It works by harnessing the immune system recognise and attack cancer cells. It is normally given via an IV drip.
Some types of immunotherapy are also called targeted treatments or biological therapies.
One might have immunotherapy on its own or with other cancer treatments.
The immune system works to protect the body against infection, illness and disease. It can also protect from the development of cancer.
The immune system includes the lymph glands, spleen and white blood cells.
Normally, it can spot and destroy faulty cells in the body, stopping cancer developing. But a cancer might develop when:
- the immune system recognises cancer cells but it is not strong enough to kill the cancer cells
- the cancer cells produce signals that stop the immune system from attacking it
- the cancer cells hide or escape from the immune system
Types of immunotherapy
Cancer treatments do not always fit easily into a certain type of treatment.
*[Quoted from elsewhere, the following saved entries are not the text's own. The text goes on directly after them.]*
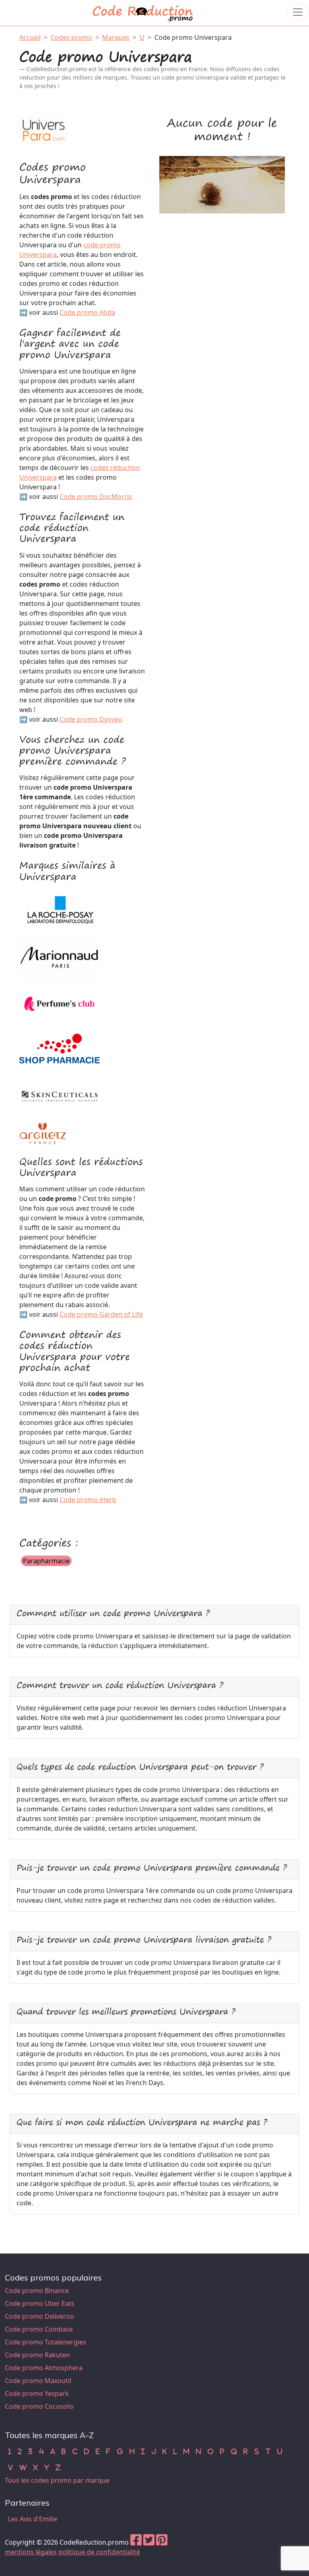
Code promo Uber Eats (39, 2303)
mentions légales (31, 2551)
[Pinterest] (161, 2542)
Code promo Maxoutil (38, 2380)
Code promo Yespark (37, 2393)
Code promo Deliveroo (39, 2316)
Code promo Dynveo (91, 719)
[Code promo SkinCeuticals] (59, 1095)
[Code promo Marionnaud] (59, 956)
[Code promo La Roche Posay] (59, 910)
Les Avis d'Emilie (32, 2518)
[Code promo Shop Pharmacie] (59, 1049)
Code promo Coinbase (39, 2329)
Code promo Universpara (193, 37)
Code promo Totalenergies (45, 2342)
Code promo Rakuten (37, 2354)
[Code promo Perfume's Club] (59, 1003)
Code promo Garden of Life (101, 1314)
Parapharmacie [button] (46, 1560)
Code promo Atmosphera (43, 2367)
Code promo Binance (37, 2290)
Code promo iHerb (88, 1499)
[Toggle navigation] (297, 12)
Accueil (30, 37)
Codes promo (71, 37)
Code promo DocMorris (96, 496)
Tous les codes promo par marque (57, 2480)
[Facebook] (136, 2542)
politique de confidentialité (99, 2551)
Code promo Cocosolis (39, 2406)
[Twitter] (148, 2542)
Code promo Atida (87, 312)
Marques (116, 37)
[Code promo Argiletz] (43, 1132)
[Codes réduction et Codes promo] (143, 11)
This is because some drugs or treatments work in more than one way and belong to more than one group.
For example, a type of immunotherapy called checkpoint inhibitors are also described as a monoclonal antibody or targeted treatment.
CAR T-cell therapy
This treatment changes the genes in a person’s white blood cells (T cells) to help them recognise and kill cancer cells.
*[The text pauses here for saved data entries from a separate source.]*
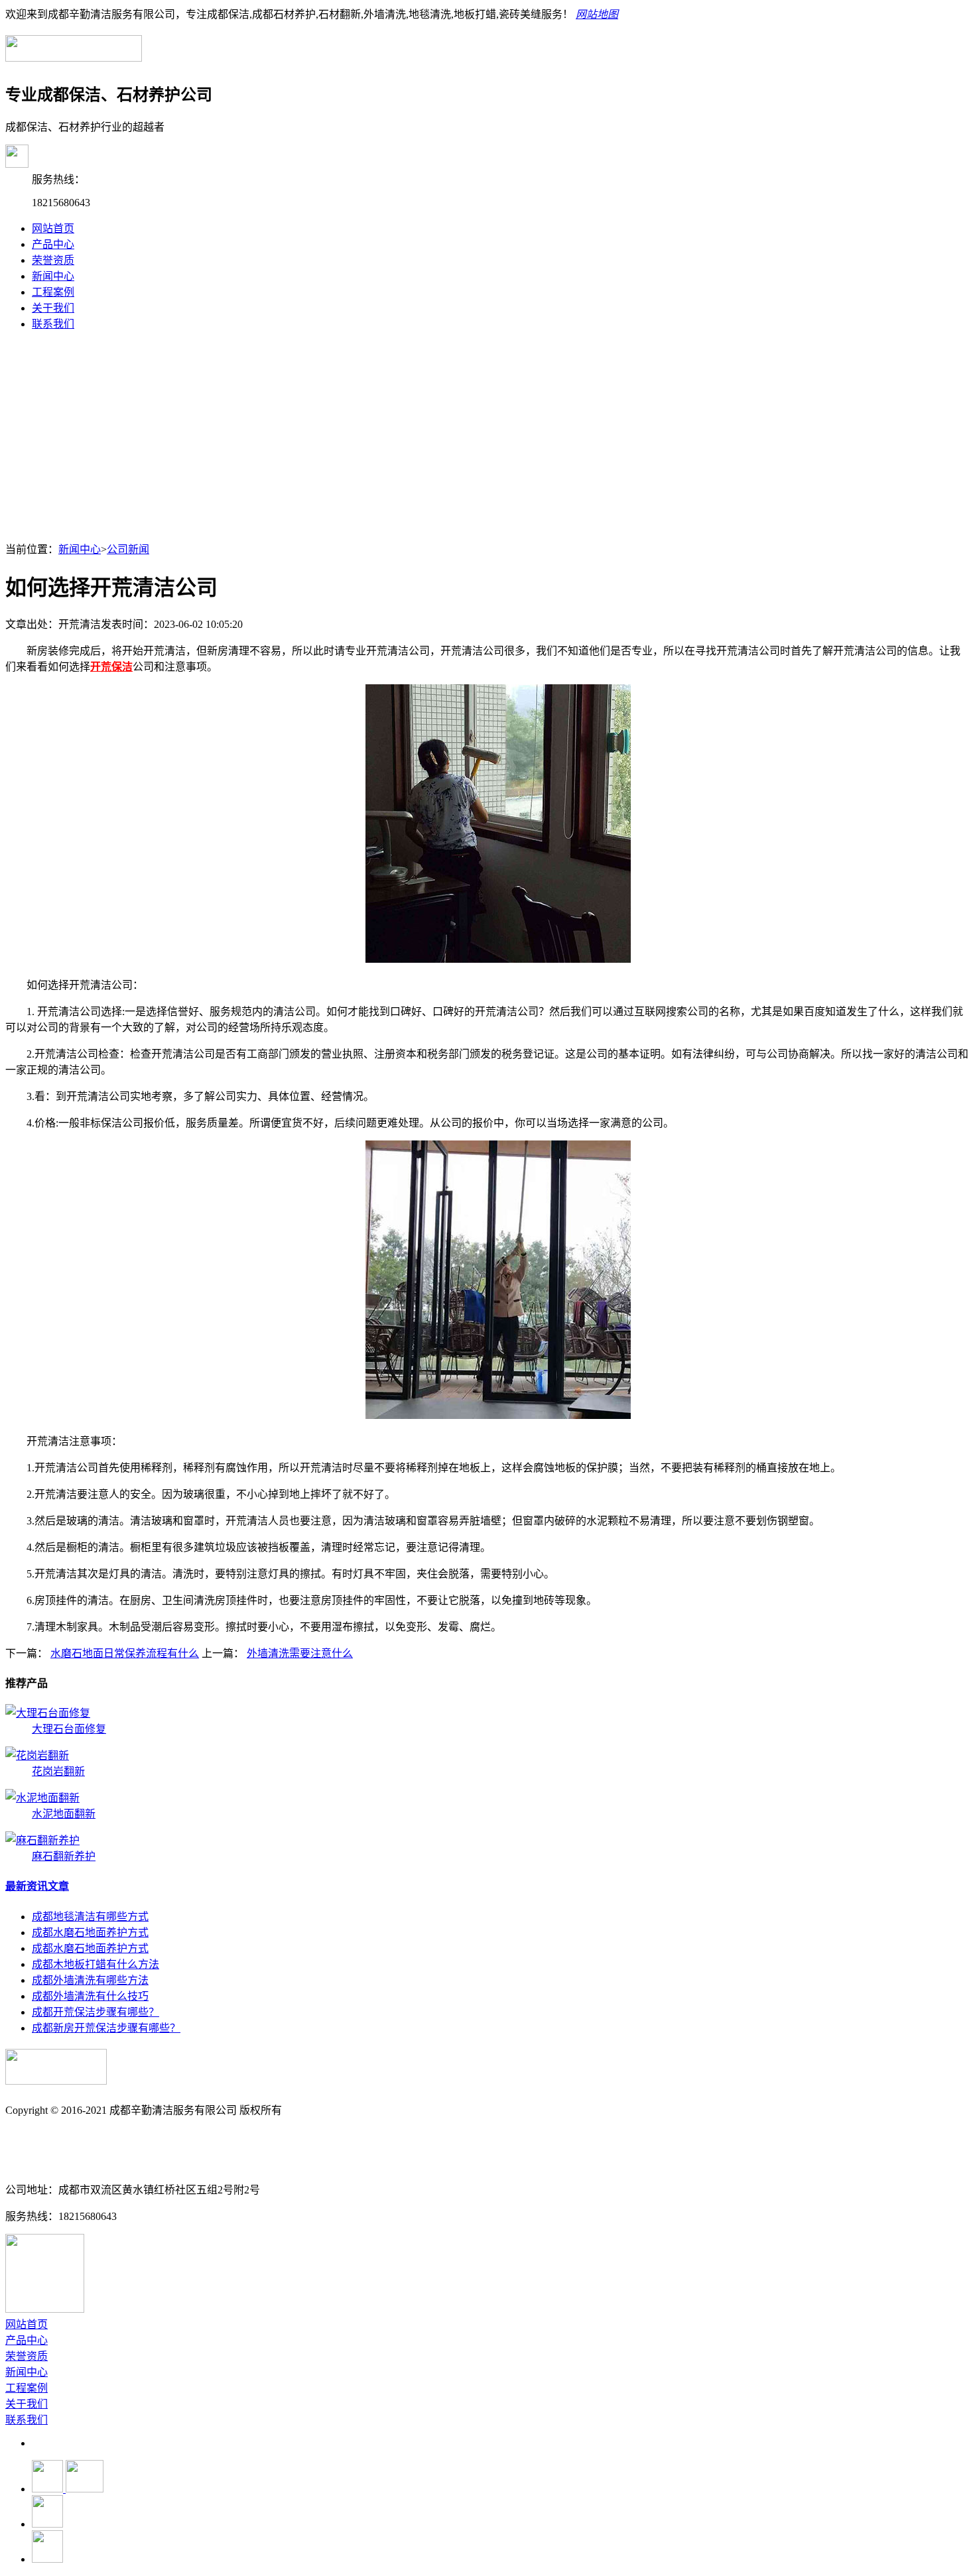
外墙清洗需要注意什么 (300, 1653)
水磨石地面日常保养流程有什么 (124, 1653)
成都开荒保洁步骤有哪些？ (95, 2012)
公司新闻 (128, 549)
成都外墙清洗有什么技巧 (90, 1996)
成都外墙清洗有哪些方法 (90, 1980)
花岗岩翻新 (58, 1771)
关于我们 (53, 308)
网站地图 (597, 14)
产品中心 (53, 244)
Changing the T cell in this way is called genetically engineering the T cell.
It is available as a possible treatment for some children with leukaemia and some adults with lymphoma.
People with other types of cancer might have it as part of a clinical trial.
Monoclonal antibodies (MABs)
MABs recognise and attach to specific proteins on the surface of cancer cells.
Antibodies are found naturally in our blood and help us to fight infection. MAB therapies mimic natural antibodies, but are made in a laboratory.
Monoclonal means all one type. So each MAB therapy is a lot of copies of one type of antibody.
MABs work as an immunotherapy in different ways. They might do one of the following:
- trigger the immune system
- help the immune system to attack cancer
MABs trigger the immune system by attaching themselves to proteins on cancer cells.
This makes it easier for the cells of the immune system to find and attack the cancer cells.
This process is called antibody dependent cell mediated cytotoxicity (ADCC).
Checkpoint inhibitors are MABs that work by helping the immune system attack cancer cells.
Cancer can sometimes push a stop button on the immune cells, so the immune system won’t attack them.
Checkpoint inhibitors block cancers from pushing the stop button.
Cytokines are a group of proteins in the body that play an important part in boosting the immune system.
Interferon and interleukin are types of cytokines found in the body. Scientists have developed man made versions of these to treat some types of cancer.